■ What is asked
In the material below, switch "icon" to "button" in the stretch from the line containing "Click the 显示 display monitor icon" through the line containing "This screenshot has height=906, width=1013.". Give only those lines again, with everything else unchanged.

■ Stored records

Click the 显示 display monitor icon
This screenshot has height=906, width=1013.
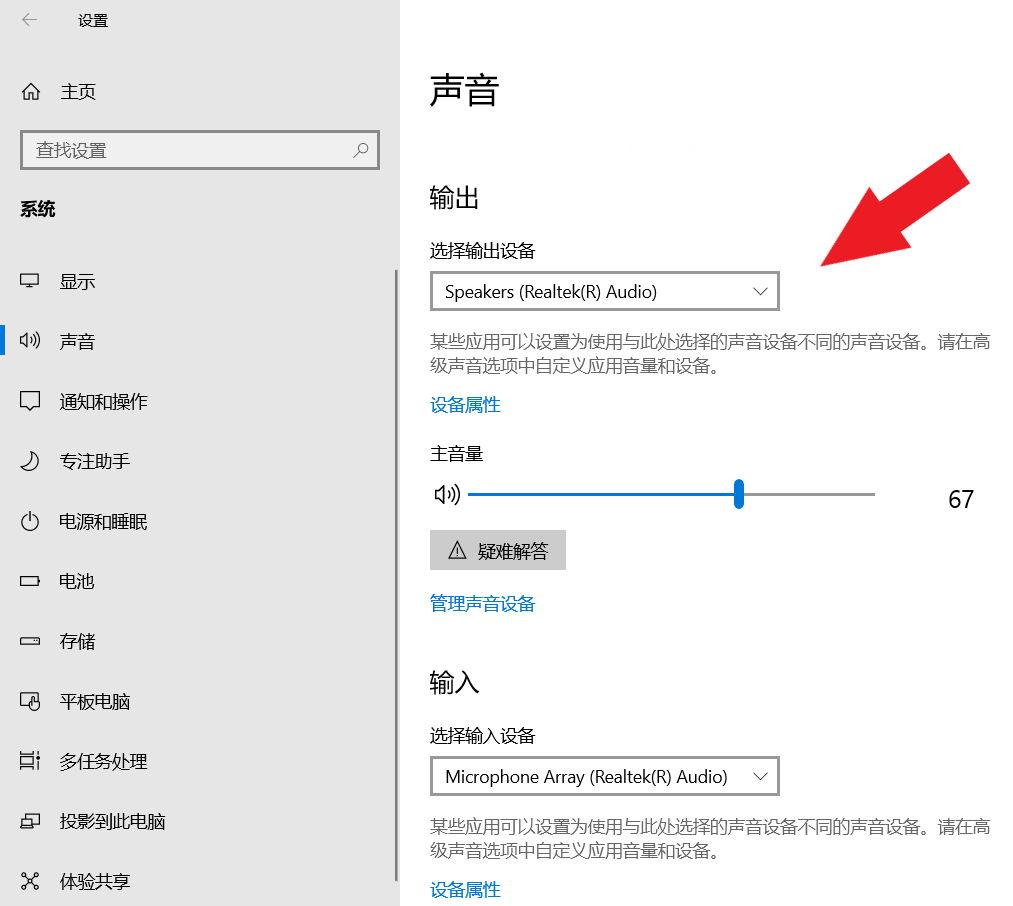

...

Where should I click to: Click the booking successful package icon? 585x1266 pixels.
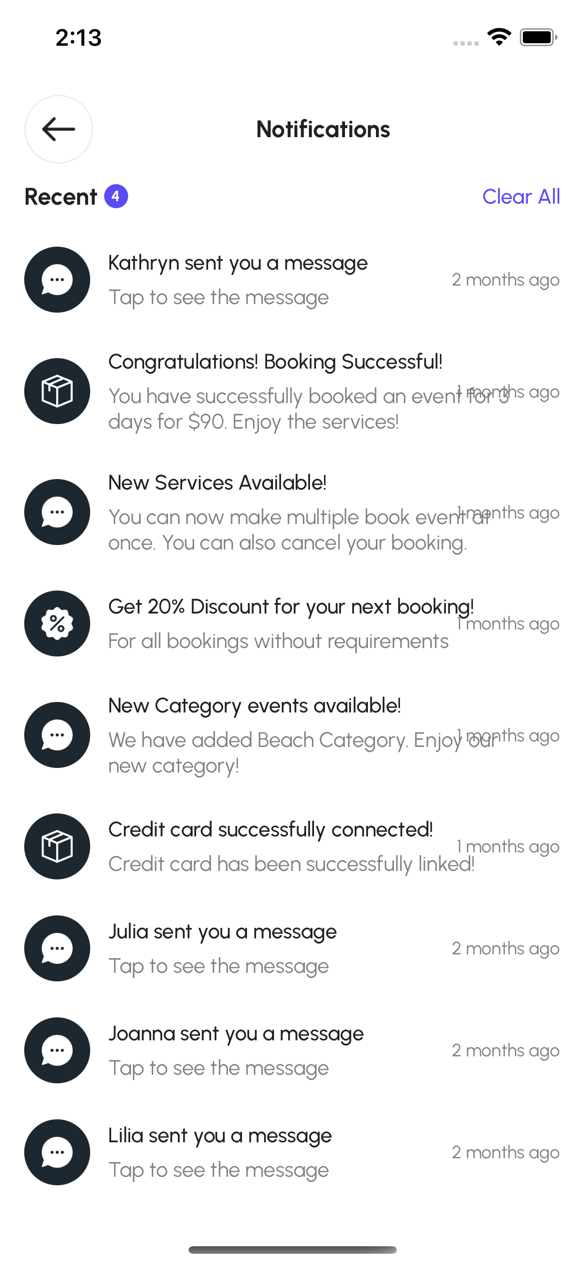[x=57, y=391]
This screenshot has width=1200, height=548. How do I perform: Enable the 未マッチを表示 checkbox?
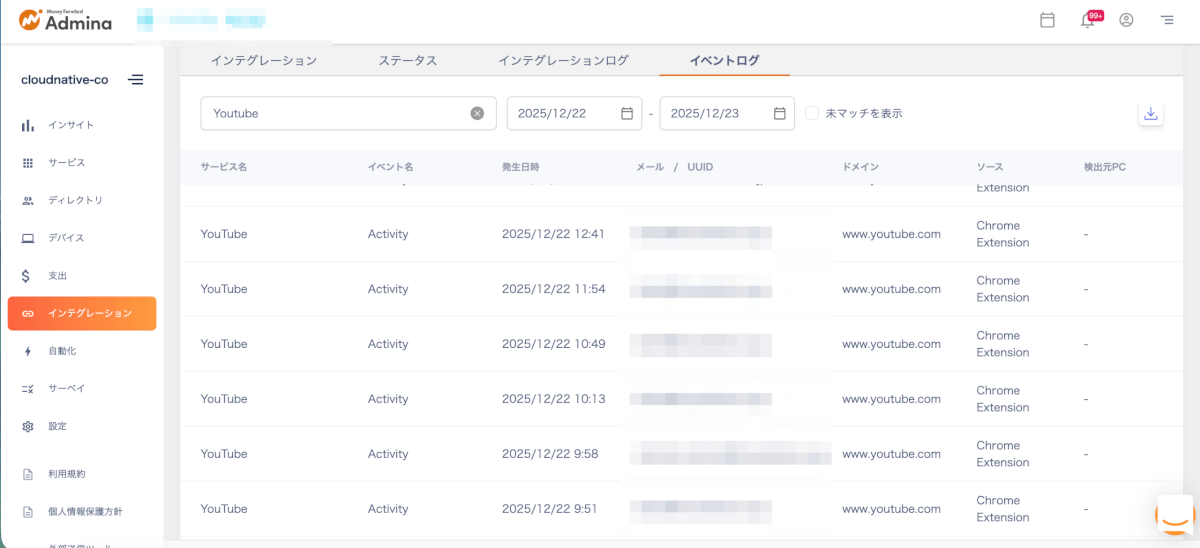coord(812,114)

■ Full response
Click the 显示 display monitor button
This screenshot has height=906, width=1013.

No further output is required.